*** Entries shown Section Begins ***

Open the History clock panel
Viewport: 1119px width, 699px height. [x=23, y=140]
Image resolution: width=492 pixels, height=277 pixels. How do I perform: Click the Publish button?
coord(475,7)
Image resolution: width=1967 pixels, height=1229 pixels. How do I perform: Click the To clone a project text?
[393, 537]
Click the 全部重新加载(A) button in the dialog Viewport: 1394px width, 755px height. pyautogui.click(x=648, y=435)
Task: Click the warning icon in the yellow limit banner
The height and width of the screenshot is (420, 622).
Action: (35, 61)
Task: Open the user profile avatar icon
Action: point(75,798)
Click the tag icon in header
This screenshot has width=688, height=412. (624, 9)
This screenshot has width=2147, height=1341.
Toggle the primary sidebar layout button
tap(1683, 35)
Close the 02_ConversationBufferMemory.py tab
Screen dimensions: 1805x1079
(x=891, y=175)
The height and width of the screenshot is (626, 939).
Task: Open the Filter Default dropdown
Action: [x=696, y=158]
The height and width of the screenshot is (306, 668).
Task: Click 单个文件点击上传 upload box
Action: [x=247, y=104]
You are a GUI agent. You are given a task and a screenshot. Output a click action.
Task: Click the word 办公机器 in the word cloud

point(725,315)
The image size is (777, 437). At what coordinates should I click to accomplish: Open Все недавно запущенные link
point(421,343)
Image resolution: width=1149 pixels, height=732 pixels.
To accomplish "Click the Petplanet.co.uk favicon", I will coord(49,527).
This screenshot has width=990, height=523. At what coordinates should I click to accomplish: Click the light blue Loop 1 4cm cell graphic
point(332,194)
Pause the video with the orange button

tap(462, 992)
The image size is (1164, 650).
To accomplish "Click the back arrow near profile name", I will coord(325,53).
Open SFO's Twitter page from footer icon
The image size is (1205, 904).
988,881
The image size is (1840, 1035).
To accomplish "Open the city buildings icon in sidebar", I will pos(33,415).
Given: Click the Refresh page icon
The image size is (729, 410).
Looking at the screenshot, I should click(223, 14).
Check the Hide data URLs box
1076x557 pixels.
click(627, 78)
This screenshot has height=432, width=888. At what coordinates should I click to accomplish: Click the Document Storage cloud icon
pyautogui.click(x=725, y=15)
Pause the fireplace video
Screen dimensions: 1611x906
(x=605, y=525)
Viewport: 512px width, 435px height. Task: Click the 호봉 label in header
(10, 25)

*** Entries shown Section Ends ***

## Work instructions
The full material has to be written out again exactly as shown.

## Exercise result
Open the History clock panel
Viewport: 1119px width, 699px height. [x=23, y=140]
Image resolution: width=492 pixels, height=277 pixels. How do I perform: Click the Publish button?
coord(475,7)
Image resolution: width=1967 pixels, height=1229 pixels. How do I perform: Click the To clone a project text?
[393, 537]
Click the 全部重新加载(A) button in the dialog Viewport: 1394px width, 755px height. pyautogui.click(x=648, y=435)
Task: Click the warning icon in the yellow limit banner
The height and width of the screenshot is (420, 622).
Action: (35, 61)
Task: Open the user profile avatar icon
Action: point(75,798)
Click the tag icon in header
This screenshot has width=688, height=412. (624, 9)
This screenshot has width=2147, height=1341.
Toggle the primary sidebar layout button
tap(1683, 35)
Close the 02_ConversationBufferMemory.py tab
Screen dimensions: 1805x1079
(x=891, y=175)
The height and width of the screenshot is (626, 939).
Task: Open the Filter Default dropdown
Action: [x=696, y=158]
The height and width of the screenshot is (306, 668).
Task: Click 单个文件点击上传 upload box
Action: [x=247, y=104]
You are a GUI agent. You are given a task and a screenshot. Output a click action.
Task: Click the word 办公机器 in the word cloud

point(725,315)
The image size is (777, 437). At what coordinates should I click to accomplish: Open Все недавно запущенные link
point(421,343)
Image resolution: width=1149 pixels, height=732 pixels.
To accomplish "Click the Petplanet.co.uk favicon", I will coord(49,527).
This screenshot has width=990, height=523. At what coordinates should I click to accomplish: Click the light blue Loop 1 4cm cell graphic
point(332,194)
Pause the video with the orange button

tap(462, 992)
The image size is (1164, 650).
To accomplish "Click the back arrow near profile name", I will coord(325,53).
Open SFO's Twitter page from footer icon
The image size is (1205, 904).
988,881
The image size is (1840, 1035).
To accomplish "Open the city buildings icon in sidebar", I will pos(33,415).
Given: Click the Refresh page icon
The image size is (729, 410).
Looking at the screenshot, I should click(223, 14).
Check the Hide data URLs box
1076x557 pixels.
click(627, 78)
This screenshot has height=432, width=888. At what coordinates should I click to accomplish: Click the Document Storage cloud icon
pyautogui.click(x=725, y=15)
Pause the fireplace video
Screen dimensions: 1611x906
(x=605, y=525)
Viewport: 512px width, 435px height. Task: Click the 호봉 label in header
(10, 25)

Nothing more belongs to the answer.